Mucho más de saberes y divulgación científica que de literatura. No me interesó leer el canon de ciencia ficción porque está tremendamente poblado por la lógica de ser nosotros los salvadores del mundo, cuando somos, de hecho, el principal agente erosionador.
Apareció en mis búsquedas Mary Robinson, quien fue presidenta de Irlanda y alta funcionaria de la ONU, y afirma que el siguiente paso de comprensión sobre qué significan los Derechos Humanos es el problema de la justicia ambiental, que nos obliga a entender que no hay forma de seguirlos defendiendo y protegiendo si no es en estricto orden y relación con ecosistema, con los animales, las aguas, los bosques. Esta mujer también habla sobre la imposibilidad de separar la lucha feminista y la lucha ecologista.
Los personajes principales de la novela son femeninos, ¿esta fue la razón de esa elección?
No hay manera de pensar la crisis ecológica sin entender que también se trata de una crisis del patriarcado. De hecho, los principales afectados de la crisis ecológica son las mujeres y los niños. Yo no quería que en la novela hubiera “palabrotas”, como capitalismo o democracia. ¿Cómo hablar de los mismos problemas sin estos comodines? A un indígena no le puedes preguntar qué significa el bosque para él, él es el bosque mismo. Los nombres no importan, pero sí imaginar otro tipo de relación y de contacto.
Entonces dices que ahí radica el poder de la literatura, en la imaginación…
Más que literatura, yo prefiero hablar de relatos, que son más universales, democráticos, tejidos en el tiempo. La palabra produce poder individual y, por lo tanto, como un acumulado de individuos que somos, genera riqueza comunitaria. Esto no es una cosa para romantizar, porque puede ser un arma de batalla con la que se destruyen estos territorios, pero por eso mismo tiene que ser también un escudo para que estos territorios se defiendan.
....................
* **INSTRUCCIONES DE LA TAREA**
Enumera todas las cualidades que el texto de estudio, sobre la crisis ecológica, atribuye a los relatos cuando los prefiere frente a la literatura.

* **REGISTROS**
....................
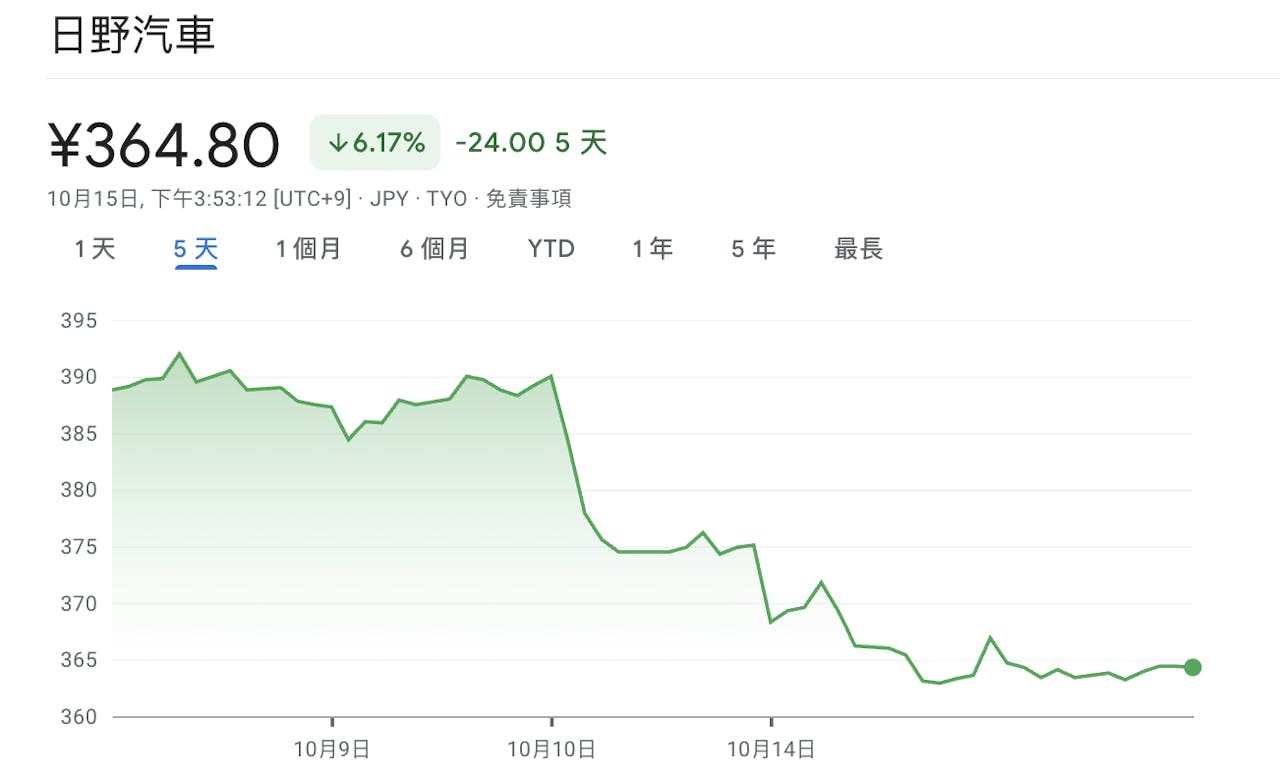
Task: Click the 395 y-axis label
Action: [x=79, y=321]
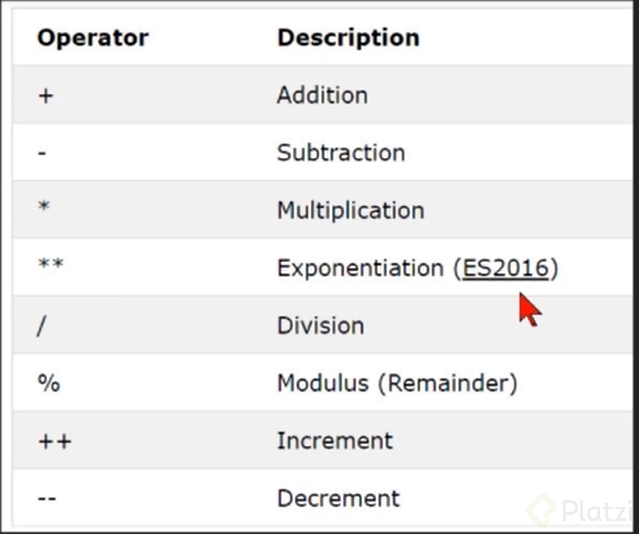Select the minus operator symbol
639x534 pixels.
(x=42, y=153)
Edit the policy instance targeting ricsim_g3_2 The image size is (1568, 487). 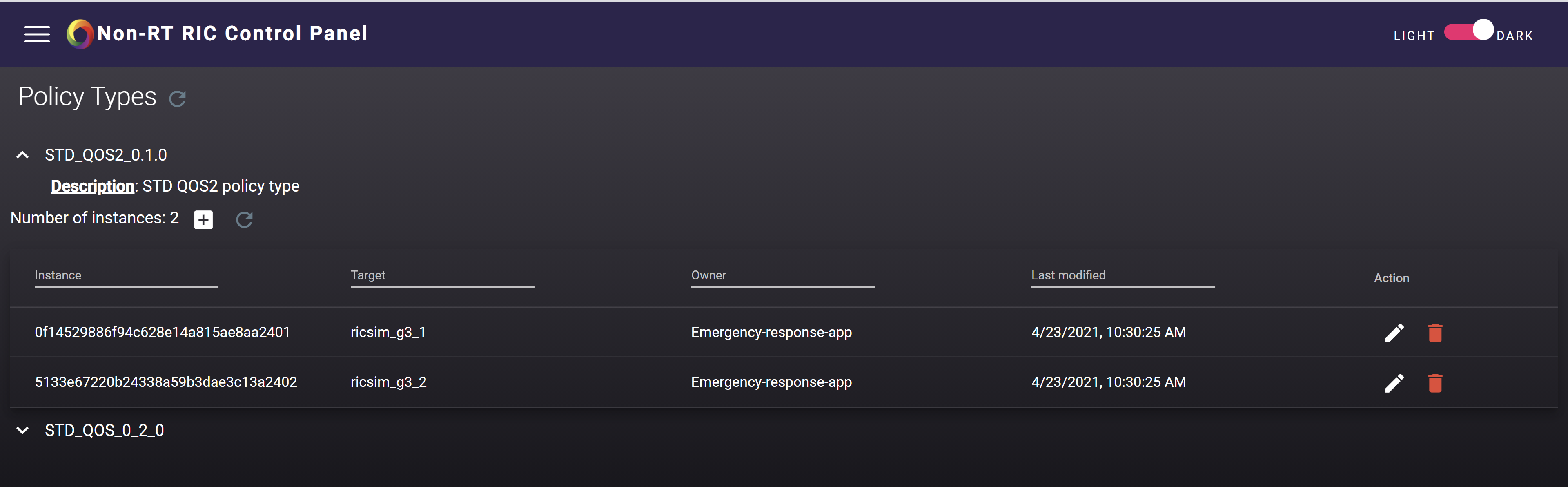click(1394, 383)
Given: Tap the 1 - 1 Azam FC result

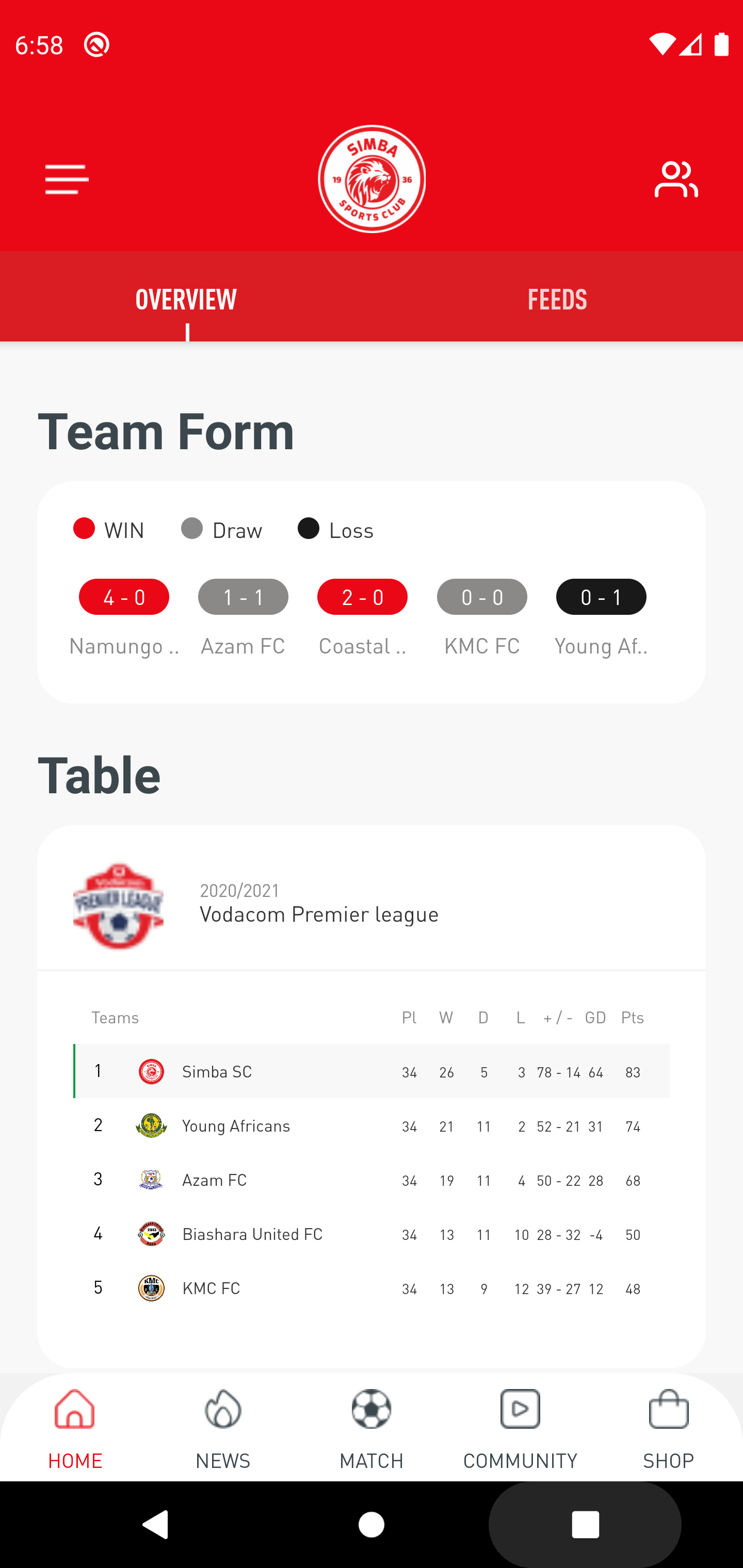Looking at the screenshot, I should [x=243, y=597].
....................
* **RESULTADO DE LA TAREA**
Universales, democráticos y tejidos en el tiempo.